Saved entries
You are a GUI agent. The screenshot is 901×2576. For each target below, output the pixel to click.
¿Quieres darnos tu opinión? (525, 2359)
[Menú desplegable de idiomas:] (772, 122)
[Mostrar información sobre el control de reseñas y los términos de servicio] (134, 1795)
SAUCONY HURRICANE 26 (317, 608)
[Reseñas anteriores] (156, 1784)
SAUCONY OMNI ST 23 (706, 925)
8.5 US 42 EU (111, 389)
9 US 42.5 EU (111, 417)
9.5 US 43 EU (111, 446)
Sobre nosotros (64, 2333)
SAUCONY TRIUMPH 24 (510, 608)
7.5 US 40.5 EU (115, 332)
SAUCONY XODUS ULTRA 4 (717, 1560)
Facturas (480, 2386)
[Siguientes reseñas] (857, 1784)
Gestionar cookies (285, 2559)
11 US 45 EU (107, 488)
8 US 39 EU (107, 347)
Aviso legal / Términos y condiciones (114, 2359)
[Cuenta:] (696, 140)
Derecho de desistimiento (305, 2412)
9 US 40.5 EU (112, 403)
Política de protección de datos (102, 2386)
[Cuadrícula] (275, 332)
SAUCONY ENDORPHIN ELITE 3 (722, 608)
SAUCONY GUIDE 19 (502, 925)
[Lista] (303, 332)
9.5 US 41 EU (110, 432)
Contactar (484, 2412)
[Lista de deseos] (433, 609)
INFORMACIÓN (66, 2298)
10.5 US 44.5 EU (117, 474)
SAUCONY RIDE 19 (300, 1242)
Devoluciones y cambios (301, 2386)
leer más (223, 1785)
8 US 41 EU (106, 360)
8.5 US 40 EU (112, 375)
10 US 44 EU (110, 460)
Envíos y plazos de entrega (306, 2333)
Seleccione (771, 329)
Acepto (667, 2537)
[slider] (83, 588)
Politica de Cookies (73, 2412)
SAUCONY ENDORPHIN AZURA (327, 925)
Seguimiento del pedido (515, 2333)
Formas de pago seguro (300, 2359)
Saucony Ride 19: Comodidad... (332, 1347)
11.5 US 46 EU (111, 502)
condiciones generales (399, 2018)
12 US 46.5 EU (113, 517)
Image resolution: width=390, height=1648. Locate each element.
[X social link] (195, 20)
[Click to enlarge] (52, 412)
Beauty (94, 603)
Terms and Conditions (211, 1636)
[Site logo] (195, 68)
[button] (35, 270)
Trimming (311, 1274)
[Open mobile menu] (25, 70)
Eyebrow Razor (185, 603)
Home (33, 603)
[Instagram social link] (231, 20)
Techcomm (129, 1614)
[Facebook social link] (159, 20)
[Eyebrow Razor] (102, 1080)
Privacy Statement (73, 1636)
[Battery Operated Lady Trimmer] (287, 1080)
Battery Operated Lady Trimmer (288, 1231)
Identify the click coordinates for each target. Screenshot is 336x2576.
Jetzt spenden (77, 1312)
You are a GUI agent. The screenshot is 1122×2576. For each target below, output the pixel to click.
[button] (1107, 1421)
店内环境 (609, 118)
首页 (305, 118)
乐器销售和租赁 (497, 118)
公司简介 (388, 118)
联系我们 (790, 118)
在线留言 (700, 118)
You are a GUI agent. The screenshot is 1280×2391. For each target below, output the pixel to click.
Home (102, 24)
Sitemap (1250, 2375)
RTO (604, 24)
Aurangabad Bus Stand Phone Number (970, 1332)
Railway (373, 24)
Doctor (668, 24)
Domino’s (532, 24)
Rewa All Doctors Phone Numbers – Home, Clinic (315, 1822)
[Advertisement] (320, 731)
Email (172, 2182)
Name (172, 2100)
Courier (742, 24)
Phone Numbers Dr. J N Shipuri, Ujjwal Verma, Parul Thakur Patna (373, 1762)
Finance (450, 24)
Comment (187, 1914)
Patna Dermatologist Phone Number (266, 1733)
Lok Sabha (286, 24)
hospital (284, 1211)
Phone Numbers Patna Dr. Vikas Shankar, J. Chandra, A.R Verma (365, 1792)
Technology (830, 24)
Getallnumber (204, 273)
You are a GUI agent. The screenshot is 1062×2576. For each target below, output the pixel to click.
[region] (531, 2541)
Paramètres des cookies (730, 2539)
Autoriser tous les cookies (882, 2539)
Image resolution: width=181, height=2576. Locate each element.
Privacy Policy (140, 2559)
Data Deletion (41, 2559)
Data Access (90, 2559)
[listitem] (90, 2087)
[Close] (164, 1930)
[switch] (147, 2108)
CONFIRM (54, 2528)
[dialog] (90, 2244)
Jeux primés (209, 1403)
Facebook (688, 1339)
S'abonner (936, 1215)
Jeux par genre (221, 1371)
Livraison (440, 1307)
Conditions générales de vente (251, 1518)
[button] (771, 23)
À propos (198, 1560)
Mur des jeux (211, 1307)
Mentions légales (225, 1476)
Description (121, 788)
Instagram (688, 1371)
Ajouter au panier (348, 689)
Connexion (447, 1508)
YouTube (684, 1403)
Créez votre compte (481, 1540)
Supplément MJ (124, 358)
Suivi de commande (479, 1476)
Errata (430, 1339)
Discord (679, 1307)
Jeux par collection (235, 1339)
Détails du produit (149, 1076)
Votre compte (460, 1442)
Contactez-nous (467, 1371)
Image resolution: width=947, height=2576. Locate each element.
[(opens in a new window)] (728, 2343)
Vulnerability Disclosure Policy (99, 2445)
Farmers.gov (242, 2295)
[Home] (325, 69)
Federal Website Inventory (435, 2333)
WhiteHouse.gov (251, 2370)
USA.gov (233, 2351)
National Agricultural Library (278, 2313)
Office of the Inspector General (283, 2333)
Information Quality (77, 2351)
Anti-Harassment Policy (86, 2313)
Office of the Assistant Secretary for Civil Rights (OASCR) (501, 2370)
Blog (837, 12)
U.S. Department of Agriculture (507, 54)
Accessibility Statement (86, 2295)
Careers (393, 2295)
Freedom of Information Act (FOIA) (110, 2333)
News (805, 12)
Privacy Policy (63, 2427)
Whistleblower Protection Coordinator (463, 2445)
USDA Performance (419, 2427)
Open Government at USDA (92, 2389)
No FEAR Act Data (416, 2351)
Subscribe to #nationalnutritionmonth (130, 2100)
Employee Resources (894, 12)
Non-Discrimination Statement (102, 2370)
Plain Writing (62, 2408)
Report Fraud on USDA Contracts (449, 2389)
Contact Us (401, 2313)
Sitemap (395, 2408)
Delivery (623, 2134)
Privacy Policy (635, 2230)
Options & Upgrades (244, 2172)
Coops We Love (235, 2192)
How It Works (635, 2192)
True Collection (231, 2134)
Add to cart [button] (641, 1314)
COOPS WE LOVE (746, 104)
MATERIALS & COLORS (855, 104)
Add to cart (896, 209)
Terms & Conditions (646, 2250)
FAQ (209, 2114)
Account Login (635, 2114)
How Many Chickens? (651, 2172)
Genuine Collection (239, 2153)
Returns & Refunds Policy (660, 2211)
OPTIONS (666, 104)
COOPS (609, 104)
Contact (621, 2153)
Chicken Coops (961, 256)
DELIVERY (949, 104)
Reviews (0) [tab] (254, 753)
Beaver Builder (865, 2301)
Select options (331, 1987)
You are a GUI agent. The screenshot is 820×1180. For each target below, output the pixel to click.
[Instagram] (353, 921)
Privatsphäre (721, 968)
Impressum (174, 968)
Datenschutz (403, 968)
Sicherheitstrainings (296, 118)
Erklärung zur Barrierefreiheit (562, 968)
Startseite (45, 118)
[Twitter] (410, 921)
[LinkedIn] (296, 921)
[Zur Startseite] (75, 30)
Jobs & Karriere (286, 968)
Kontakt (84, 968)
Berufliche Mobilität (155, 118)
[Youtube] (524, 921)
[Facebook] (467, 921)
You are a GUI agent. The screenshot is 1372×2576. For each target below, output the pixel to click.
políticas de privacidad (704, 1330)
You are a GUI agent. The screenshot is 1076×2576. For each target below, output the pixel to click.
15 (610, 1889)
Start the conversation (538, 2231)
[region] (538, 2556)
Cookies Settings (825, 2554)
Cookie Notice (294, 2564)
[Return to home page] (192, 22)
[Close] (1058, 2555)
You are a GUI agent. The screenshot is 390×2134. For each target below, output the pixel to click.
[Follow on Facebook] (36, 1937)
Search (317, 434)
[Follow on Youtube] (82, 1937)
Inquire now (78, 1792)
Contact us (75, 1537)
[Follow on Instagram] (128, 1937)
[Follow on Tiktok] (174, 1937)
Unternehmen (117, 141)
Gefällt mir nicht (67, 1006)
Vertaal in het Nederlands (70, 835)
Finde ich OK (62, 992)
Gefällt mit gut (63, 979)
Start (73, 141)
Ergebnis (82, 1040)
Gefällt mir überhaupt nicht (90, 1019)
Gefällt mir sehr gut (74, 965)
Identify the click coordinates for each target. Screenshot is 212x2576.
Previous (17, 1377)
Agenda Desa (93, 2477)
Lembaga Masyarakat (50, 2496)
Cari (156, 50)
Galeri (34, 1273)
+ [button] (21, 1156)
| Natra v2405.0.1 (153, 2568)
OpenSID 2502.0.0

Task objective
Every line above that has the string "Identify" needs to be copied.

Task output
Identify the click coordinates for each target. Screenshot is 336x2576.
Identify the click coordinates for each target. Screenshot is 212x2576.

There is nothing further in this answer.